Su voz era suplicante, pero ella le rehuyó como sig­nificándole que poco podía entender de una pena cual la suya. Como él no cejara, hubo de secarse los ojos y levantarlos hasta el nivel de las chimeneas que se alza­ban sobre la otra orilla. Miró los arcos del puente de Waterloo y el incesante paso de vehículos, semejante a una hilera de animales en una galería de descarga. Pero no veía nada. Sólo llamaron su atención los gestos que su esposo hacía a un coche de alquiler que no iba ocupa­do. No, prefería andar, el ejercicio parecía borrar algo la fijeza de sus ideas. El ruido de los enormes camiones, semejantes a monstruos fantasmales, los coches de al­quiler, los carros y la gente, la volvieron lentamente a la realidad. Pero con esta vuelta al mundo en que vivía, comprendió también claramente cuán tierno era el afec­to que sentía por Londres. Su pensamiento voló lejos, hacia una columna de humo que se elevaba entre los montes. Allí estarían llamándola sus hijos, consolados por gentes extrañas. Un laberinto de plazas, calles y edi­ficios los separaba. Pensó que de los cuarenta años de su vida, treinta los había pasado en Londres. ¡Y qué poco afecto había sabido despertar en ella la ciudad!
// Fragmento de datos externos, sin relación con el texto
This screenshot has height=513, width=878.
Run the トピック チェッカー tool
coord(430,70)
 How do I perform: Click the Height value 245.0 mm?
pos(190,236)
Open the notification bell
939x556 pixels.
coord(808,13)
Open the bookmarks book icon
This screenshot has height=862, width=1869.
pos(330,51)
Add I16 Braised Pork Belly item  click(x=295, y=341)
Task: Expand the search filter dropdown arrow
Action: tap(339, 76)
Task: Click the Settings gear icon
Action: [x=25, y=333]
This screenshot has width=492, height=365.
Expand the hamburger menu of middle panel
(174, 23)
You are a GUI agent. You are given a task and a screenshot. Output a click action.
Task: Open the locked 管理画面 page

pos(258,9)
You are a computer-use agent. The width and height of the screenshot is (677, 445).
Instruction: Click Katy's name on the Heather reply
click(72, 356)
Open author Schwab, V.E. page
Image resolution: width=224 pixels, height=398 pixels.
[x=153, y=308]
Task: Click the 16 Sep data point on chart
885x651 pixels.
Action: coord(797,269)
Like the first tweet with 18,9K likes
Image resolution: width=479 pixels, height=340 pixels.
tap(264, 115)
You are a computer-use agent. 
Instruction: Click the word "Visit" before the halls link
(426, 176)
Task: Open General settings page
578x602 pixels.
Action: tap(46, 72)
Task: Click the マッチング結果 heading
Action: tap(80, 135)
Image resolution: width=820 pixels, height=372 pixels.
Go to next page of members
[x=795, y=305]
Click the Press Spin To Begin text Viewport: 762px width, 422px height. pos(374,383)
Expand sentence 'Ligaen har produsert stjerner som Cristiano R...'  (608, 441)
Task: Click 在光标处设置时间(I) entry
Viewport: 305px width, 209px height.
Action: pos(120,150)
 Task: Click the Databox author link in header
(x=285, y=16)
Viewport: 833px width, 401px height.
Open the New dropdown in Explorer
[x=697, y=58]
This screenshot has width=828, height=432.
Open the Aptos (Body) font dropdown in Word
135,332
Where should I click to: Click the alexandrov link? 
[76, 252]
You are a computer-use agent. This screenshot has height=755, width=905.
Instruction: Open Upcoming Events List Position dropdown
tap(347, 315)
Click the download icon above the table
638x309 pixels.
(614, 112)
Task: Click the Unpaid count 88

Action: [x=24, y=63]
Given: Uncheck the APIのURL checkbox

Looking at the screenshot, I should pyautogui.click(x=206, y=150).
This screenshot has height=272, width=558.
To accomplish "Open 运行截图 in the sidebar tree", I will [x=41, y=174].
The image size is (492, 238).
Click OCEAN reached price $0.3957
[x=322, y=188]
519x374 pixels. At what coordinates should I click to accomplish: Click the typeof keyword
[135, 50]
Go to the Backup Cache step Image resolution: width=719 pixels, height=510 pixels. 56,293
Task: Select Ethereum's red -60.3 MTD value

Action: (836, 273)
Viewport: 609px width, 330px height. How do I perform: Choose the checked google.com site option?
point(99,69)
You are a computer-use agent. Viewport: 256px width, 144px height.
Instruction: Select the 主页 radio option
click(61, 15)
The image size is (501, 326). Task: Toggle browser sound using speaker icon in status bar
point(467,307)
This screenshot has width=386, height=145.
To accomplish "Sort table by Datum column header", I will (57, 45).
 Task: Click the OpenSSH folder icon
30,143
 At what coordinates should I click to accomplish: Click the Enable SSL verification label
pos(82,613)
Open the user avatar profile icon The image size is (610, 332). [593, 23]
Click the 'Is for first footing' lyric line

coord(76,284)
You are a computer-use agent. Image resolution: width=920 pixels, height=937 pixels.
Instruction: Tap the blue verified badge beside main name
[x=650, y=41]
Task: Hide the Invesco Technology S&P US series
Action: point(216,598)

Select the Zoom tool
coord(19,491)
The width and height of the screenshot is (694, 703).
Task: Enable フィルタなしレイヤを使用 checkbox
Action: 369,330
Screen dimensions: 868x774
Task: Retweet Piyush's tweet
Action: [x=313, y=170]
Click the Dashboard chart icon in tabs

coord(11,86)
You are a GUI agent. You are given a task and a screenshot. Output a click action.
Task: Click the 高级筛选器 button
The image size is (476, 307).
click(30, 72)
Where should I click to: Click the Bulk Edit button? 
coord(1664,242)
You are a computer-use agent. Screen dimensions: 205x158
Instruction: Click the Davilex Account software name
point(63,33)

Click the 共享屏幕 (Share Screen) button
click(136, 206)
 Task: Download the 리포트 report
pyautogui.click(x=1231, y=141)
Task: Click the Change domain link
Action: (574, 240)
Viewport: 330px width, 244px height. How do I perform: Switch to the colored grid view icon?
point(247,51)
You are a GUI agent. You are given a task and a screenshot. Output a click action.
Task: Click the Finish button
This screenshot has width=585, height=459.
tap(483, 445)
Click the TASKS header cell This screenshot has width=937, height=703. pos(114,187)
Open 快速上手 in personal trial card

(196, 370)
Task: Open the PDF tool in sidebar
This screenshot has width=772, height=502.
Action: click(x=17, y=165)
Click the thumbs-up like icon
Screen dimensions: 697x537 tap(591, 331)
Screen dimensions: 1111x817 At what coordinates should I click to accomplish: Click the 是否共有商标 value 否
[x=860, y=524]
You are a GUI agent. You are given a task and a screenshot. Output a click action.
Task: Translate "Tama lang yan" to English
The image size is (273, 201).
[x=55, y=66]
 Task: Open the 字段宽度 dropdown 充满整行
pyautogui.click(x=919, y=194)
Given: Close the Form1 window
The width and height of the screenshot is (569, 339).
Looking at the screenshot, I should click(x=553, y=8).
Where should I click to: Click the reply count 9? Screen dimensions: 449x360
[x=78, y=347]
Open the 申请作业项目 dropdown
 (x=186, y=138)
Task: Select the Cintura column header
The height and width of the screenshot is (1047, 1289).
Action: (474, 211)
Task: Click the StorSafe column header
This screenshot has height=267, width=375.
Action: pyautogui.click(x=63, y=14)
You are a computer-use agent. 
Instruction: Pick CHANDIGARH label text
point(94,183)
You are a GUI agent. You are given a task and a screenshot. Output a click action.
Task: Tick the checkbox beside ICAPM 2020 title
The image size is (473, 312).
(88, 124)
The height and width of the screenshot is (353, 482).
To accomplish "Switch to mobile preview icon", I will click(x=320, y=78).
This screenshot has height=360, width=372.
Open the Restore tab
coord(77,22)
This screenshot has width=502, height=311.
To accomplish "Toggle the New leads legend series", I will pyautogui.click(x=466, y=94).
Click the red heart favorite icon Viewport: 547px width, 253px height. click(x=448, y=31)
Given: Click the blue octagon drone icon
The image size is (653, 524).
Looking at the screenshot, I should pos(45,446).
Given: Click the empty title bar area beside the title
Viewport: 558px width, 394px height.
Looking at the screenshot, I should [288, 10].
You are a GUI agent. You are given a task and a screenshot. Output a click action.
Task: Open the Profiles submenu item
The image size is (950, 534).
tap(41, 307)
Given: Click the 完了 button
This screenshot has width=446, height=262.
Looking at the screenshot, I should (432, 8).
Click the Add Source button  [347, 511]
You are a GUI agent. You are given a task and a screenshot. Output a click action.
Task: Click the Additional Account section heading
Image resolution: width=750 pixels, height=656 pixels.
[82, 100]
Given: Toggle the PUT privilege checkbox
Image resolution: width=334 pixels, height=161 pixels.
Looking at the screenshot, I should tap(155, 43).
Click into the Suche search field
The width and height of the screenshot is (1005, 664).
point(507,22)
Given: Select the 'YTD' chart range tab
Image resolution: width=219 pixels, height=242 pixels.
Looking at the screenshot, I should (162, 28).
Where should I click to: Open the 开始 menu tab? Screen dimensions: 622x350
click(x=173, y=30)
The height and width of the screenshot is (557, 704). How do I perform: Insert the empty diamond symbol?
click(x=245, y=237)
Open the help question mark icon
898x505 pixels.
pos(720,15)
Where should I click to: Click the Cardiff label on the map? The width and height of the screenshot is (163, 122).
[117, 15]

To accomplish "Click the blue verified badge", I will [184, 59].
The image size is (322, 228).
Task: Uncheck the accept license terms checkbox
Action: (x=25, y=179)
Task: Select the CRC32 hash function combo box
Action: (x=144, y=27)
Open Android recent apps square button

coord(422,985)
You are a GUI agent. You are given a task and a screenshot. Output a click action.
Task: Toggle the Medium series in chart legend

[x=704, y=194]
Era extremadamente observadora y gustaba de pe­netrar, con una sola mirada, en el interior de las perso­nas que cruzaban junto a ella. Había gente rica que se dirigía a reunirse con sus amistades, empleados que cal­culaban mentalmente el tiempo que faltaba para librar­se del odiado y necesario trabajo cotidiano, pobres a quienes el descontento que producía la riqueza ajena ha­cía más desgraciados. Algunos viejos y mujeres se dis­ponían a ocupar los bancos en los que pasarían la noche. El esqueleto de la sociedad se mostraba, impúdica­mente, envuelto en una lluvia menuda, incesante y de­primente. Los vehículos, con su marcha rápida y apa­rentemente inútil, no le interesaban; las parejas de ena­morados que buscaban las sombras, la asqueaban; las vendedoras de flores y baratijas, gente alegre que tan­tas otras veces la divirtieron, se le antojaban ahora se­res degradados y degradantes, hasta las flores con sus vivos colores le parecían falsas e insípidas. El paso fir­me y gallardo de su esposo, su gesto al saludar a un conocido, le parecían cosas irreales.

Detuvo un coche de alquiler y tuvo que alzar la voz para advertir a su esposo que se alejaba distraído. El trote cansino y regular les alejó pronto de West—End en dirección a los muelles. Parecían dirigirse al corazón de la gran fábrica. Los brillantes focos, los luminosos es­caparates, las lujosas casas, los pequeños seres vivientes que se trasladaban hacinados en insuficientes autobuses o individualmente en enormes automóviles, eran la mer­cancía manufacturada.

En el estado de ánimo de la señora Ambrose, la mer­cancía parecía mezquina comparada con la inmensidad de la fábrica. Viendo los hacinamientos de los vehícu­los públicos, la gran cantidad de seres que iban a pie y los infinitos camiones y carros que rodeaban, seguían y precedían a su vehículo, sentía la sensación de que Lon­dres albergaba solamente miles, millones de seres pobres y desgraciados.

Abrumada por aquellas observaciones, recordaba por contraste su vida en los alrededores de Picadilly Circus. Fue un sedante que la pobreza de las casas que se ali­neaban en forma interminable, se viera rota por un edi­ficio que el municipio destinaba a Escuela de clases noc­turnas.

—¡Qué sobrio y triste es! —exclamó su marido—. ¡Po­bres criaturas!

Aquel cuadro de miseria y la lluvia tenaz y monóto­na le trajeron a la memoria a sus hijos. Sintió la sen­sación de que una herida había expuesto su cerebro al contacto del aire frío.

El amplio espacio del Embankment se había ido achi­cando hasta convertirse en una calleja estrecha y mal empedrada, oliendo a carburantes requemados, embote­llada y atascada de camiones y carros. El coche se de­tuvo.

El señor Ambrose leía en unos enormes cartelones los detalles de la salida de buques rumbo a Escocia. Ella intentó también informarse. Pero los trabajadores ocu­pados en sus tareas, sumergidos en una neblina fina y gris, no constituían una fuente de información muy digna de tenerse en cuenta. La presencia de un anciano que adivinó sus deseos y se ofreció a llevarles en su barqui­lla, resultó providencial.

Tras una ligera indecisión, se acomodaron en los asientos del bote, no tardando en ser mecidos por la corriente. Londres se adivinaba tras la línea de edificios de la ribera, que con la distancia adquirían proporcio­nes de casas de muñecas.